The bug -- the latest of several discovered -- permits executable code to be hidden in an HTML (hypertext markup language) e-mail message or web page. In e-mail the code is inserted in the form of an attachment, which is invisible to the recipient, and which is brought into action as the email is previewed in Outlook.
The recipient does not need to open the attachment, as is necessary in earlier email transmitted viruses, making the flaw considerably more dangerous.
"A flaw exists (in IE5) in the type of processing that is specified for certain unusual MIME types," Microsoft says in a security bulletin.
"If an attacker created an HTML e-mail containing an executable attachment, then modified the MIME header information to specify that the attachment was one of the unusual MIME types that IE handles incorrectly, IE would launch the attachment automatically when it rendered the e-mail."
The e-mail content and attachment could also be hidden on a web page and the victim induced to visit that site, Microsoft says.
U.S.-based content security specialist GFI says in a bulletin about the bug that a patch that partially fixes the vulnerability has been issued, but says it is not a total solution.
GFI Asia-Pacific director Richard Rundle says the patch stops the HTML element from opening live, "but all you have to do to get round that is save it and open it later. All Microsoft's achieved is to shift the blame from Outlook to the filing system -- which is probably its too."
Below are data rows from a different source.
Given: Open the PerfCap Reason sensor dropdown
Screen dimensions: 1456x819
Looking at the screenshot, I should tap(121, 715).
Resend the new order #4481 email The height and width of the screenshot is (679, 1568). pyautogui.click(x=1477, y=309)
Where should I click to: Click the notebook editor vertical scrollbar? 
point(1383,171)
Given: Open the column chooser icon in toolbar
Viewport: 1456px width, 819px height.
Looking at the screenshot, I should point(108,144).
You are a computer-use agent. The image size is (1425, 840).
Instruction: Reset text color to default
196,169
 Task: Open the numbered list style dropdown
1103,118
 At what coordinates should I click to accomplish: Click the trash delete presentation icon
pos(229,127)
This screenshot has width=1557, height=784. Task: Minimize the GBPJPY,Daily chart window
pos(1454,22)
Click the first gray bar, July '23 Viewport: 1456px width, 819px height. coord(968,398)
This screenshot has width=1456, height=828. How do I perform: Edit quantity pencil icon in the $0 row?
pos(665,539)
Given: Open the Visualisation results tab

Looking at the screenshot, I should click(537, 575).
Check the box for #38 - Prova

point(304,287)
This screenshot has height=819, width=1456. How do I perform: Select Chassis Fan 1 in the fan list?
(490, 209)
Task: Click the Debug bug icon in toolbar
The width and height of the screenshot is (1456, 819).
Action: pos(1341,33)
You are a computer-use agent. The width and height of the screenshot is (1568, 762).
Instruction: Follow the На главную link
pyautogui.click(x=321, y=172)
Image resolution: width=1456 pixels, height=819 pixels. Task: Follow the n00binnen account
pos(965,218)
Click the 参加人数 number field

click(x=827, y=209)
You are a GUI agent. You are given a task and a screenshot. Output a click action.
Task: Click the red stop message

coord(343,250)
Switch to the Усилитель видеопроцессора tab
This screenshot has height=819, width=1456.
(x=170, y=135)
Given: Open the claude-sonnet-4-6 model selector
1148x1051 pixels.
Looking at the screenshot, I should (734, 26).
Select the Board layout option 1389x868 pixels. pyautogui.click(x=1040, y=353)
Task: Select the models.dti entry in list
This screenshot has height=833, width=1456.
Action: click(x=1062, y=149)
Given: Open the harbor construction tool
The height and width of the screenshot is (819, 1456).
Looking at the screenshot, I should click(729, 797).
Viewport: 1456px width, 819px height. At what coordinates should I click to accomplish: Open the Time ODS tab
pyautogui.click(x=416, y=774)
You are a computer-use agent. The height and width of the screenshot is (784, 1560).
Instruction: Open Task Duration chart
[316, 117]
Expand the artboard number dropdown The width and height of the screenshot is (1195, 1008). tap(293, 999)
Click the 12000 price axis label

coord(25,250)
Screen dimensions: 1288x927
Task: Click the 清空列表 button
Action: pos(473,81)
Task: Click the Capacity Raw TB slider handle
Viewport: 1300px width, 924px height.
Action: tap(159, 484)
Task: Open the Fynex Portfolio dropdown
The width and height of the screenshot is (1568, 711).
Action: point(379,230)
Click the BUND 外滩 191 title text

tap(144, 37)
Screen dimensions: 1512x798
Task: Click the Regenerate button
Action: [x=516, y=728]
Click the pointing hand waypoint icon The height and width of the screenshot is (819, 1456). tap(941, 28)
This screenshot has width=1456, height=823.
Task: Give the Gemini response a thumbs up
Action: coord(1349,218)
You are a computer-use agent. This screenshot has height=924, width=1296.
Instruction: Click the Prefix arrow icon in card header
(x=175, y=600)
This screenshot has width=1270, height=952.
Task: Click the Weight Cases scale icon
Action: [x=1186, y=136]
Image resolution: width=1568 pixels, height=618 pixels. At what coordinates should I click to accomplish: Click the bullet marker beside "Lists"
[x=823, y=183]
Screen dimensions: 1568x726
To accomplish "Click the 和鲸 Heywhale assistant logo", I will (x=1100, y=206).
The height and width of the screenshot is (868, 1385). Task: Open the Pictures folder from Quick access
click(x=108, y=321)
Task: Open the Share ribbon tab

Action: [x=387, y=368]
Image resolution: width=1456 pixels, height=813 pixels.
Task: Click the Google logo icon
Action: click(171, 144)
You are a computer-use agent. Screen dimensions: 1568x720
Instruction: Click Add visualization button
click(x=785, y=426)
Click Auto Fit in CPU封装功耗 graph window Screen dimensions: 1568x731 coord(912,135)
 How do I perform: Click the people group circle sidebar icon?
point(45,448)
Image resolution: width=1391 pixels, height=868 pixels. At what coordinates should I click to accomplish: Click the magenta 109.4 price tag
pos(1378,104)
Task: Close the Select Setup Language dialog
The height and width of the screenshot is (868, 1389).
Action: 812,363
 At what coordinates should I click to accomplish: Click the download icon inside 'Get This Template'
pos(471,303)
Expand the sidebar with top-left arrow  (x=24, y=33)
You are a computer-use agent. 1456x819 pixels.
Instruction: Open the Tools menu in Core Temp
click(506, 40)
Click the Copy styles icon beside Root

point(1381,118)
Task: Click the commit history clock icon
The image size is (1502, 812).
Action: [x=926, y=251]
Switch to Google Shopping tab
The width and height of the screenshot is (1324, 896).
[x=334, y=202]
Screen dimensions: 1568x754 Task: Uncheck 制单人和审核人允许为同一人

Such an e-mail or web page should be blocked at the server, he says.
Microsoft disputes a story in the online version of Wired magazine, which suggests there is a "glitch" in the patch which renders it less than completely effective.
"Microsoft has not issued (any) statement (warning users about any 'glitch'), nor has the security bulletin been modified," says Microsoft.
However, Microsoft does include in the original notice a "caveat": "If the patch is installed on a system running a version of IE other than the one it is designed for, an error message will be displayed saying that the patch is not needed. This message is incorrect, and customers who see this message should upgrade to a supported version of IE and reinstall the patches."